Il est également nécessaire d'intensifier le dialogue afin d'adapter en quelque sorte en continu les projets médicaux partagés. Leur mise en oeuvre nécessite des ressources médicales, donc une relation renforcée avec les CHU. Par conséquent, un dialogue de gestion entre l'ARS et l'assurance maladie, d'une part, et les établissements adhérents du GHT, d'autre part, doit avoir lieu plusieurs fois par an.

Les ARS ont une tradition d'expertise centralisée puisqu'elles ont été créées pour définir et mettre en place des politiques régionales avec une expertise regroupée au siège. À mon avis, la demande de déconcentration interne des ARS, qui est très forte et légitime, ne pourra être satisfaite qu'en revalorisant les délégations territoriales et départementales.

Cette déconcentration passe aussi par une relation différente entre des « Directions métier », comme on les nomme au siège régional, et les délégations territoriales. On lit la phrase suivante dans le projet de l'ARS Grand-Est : « Les directions métier supportent les délégations territoriales, les délégations territoriales supportent la mise en oeuvre de la stratégie de l'agence. » Elle traduit bien l'idée que d'autres modes de travail doivent être mis en place pour faciliter une action territoriale en proximité.

L'assurance maladie doit également s'organiser dans un cadre régional avec un meilleur partage des responsabilités entre l'échelon régional de l'assurance maladie, la direction régionale du service médical (DRSM), la direction de la coordination de la gestion du risque (DCGDR) et la CPAM.

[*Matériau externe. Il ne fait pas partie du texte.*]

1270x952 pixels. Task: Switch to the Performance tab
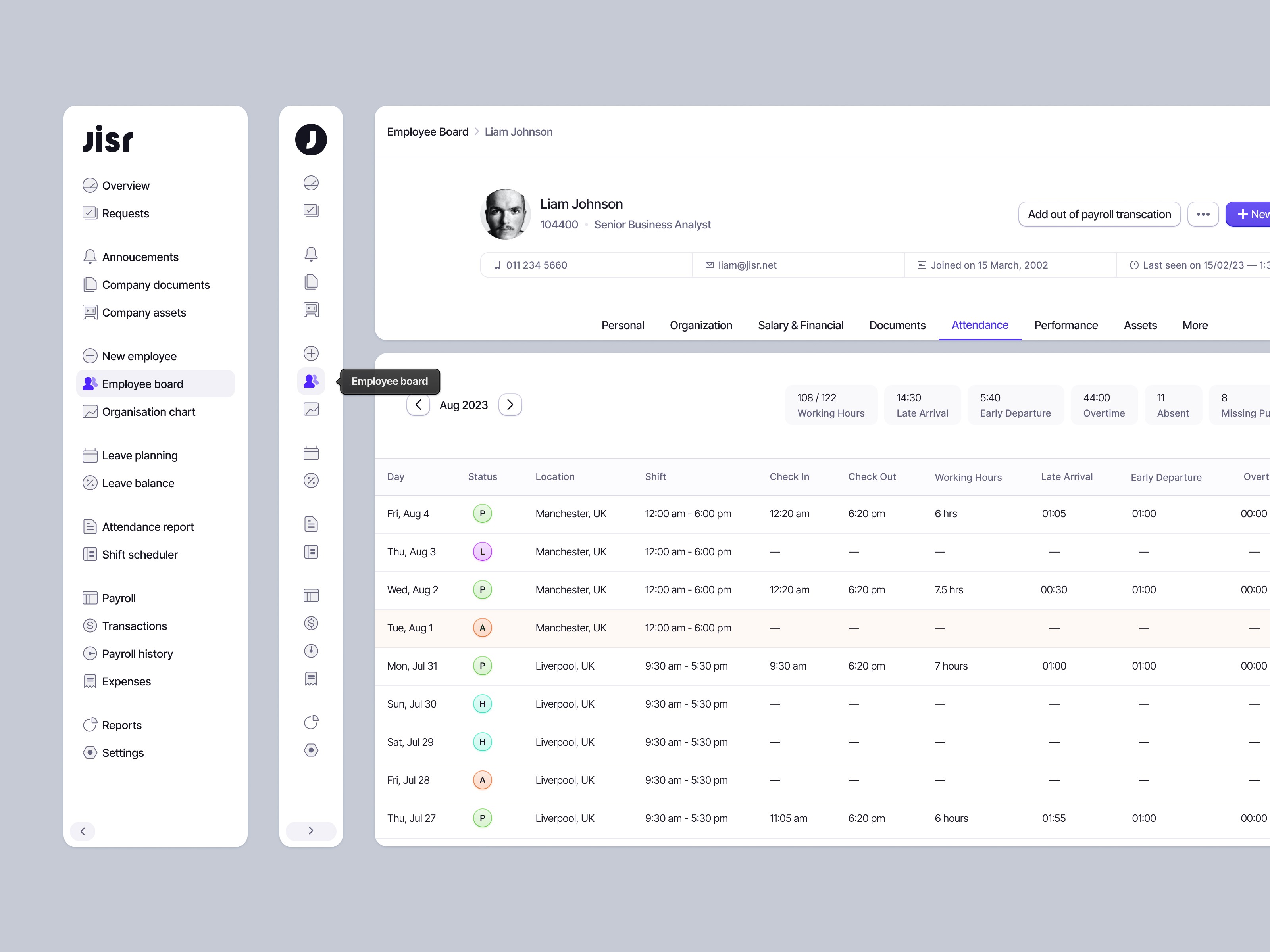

Concernant les MSP, vous avez eu raison de dire qu'elles ne constituent pas l'unique solution pour pallier le manque de médecins. Elles seront même une solution plus compliquée à mettre en oeuvre dans les années à venir, parce qu'elles se sont développées plutôt dans le monde rural et que leur implantation actuelle dans les grandes villes est fortement freinée par la difficulté à y monter des projets immobiliers.

La nouvelle génération de professionnels de la santé ne veut pas prendre en charge un travail de promoteur. Ce travail implique en effet une gestion d'autant plus lourde que, dans les grandes villes, les MSP sont de très grosses unités.

À la campagne, les MSP réunissent entre 10 et 20 professionnels, mais en ville ce sont souvent 30, 40, 50, voire 60 professionnels. Les coûts d'opération ne sont pas non plus les mêmes : dans un territoire rural, construire une maison de santé coûte entre 500 000 et 2 ou 2,5 millions d'euros ; en ville, on atteint souvent 4 ou 5 millions d'euros et, comme les constructions se font dans un tissu urbain très dense, construire ou rénover y est fort complexe.

Pour assurer le développement des MSP, il nous faut donc trouver les moyens de mieux accompagner les professionnels de santé, notamment en faisant intervenir des investisseurs et des gestionnaires qui leur permettent de ne pas être en première ligne sur ces missions.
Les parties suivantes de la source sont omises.